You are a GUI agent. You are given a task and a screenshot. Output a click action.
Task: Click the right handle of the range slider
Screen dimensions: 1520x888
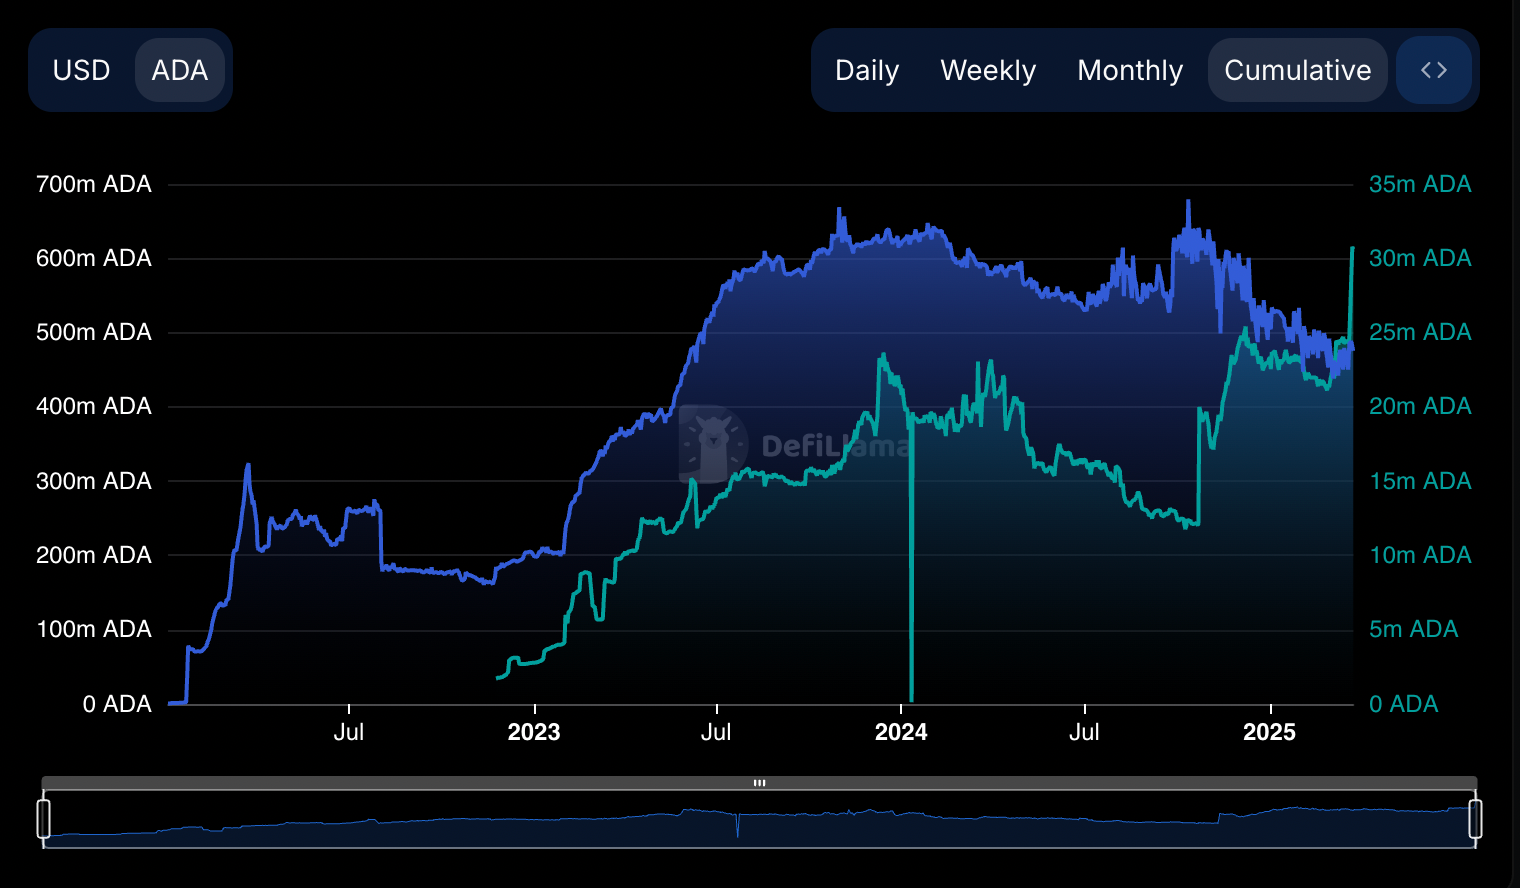coord(1475,818)
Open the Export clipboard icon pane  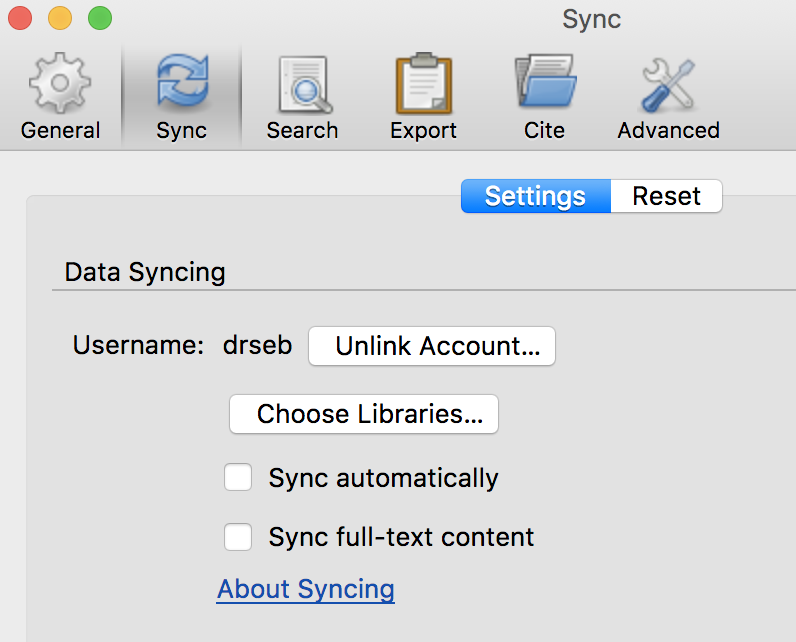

--------------------

__WORK TASK__
The material must be returned exactly, with its pictures omitted.

__WRITTEN RESPONSE__
You are a GUI agent. You are given a task and a screenshot. Output a click action.
Task: Click the right handle of the range slider
Screen dimensions: 1520x888
coord(1475,818)
Open the Export clipboard icon pane  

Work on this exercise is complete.